## [Saved entries]
++++++++
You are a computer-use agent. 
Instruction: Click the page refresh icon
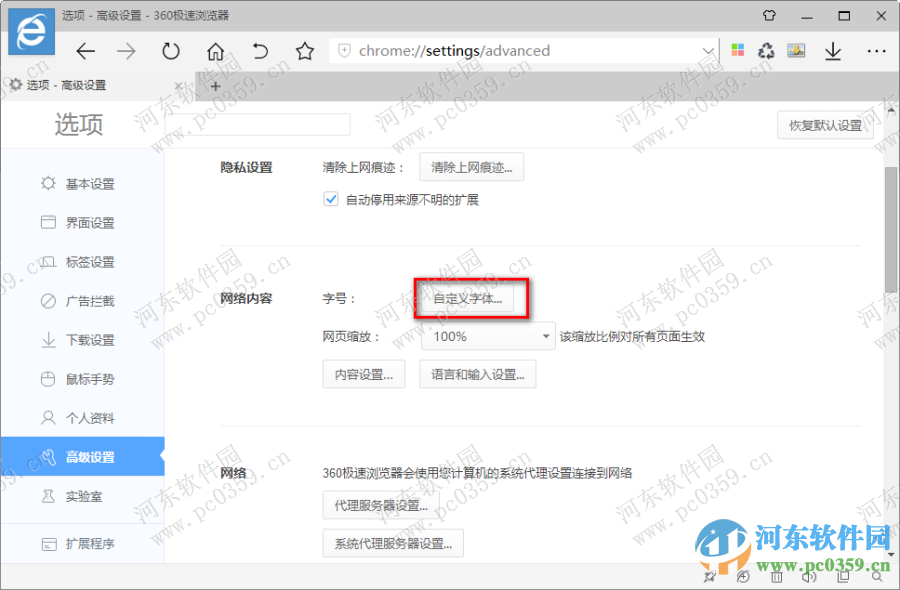(x=169, y=51)
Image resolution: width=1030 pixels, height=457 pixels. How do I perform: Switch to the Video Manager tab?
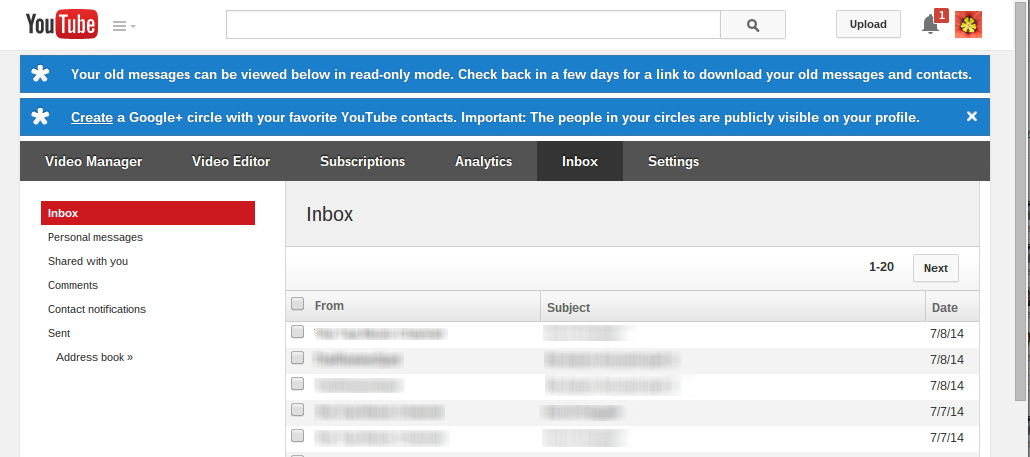point(94,161)
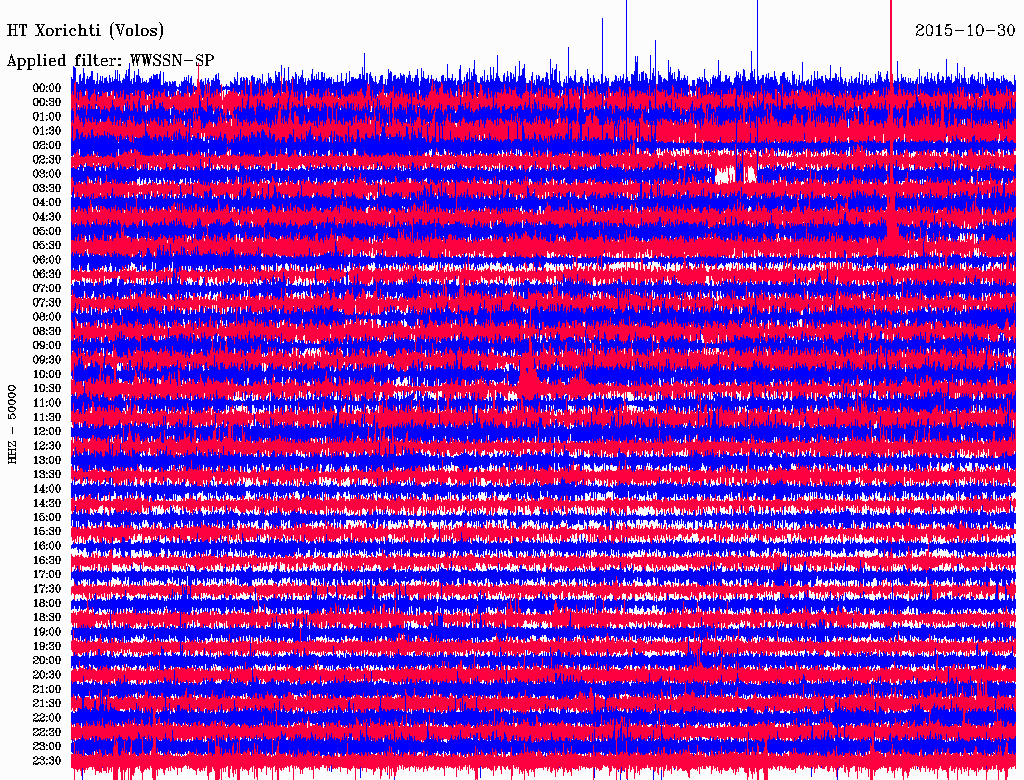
++++++++
## [What to do]
Please reproduce the lines above word for word, omitting the pictures from your answer.

## [Output for this task]
You are a computer-use agent. 
Instruction: Click the page refresh icon
(x=169, y=51)
Image resolution: width=1030 pixels, height=457 pixels. How do I perform: Switch to the Video Manager tab?
point(94,161)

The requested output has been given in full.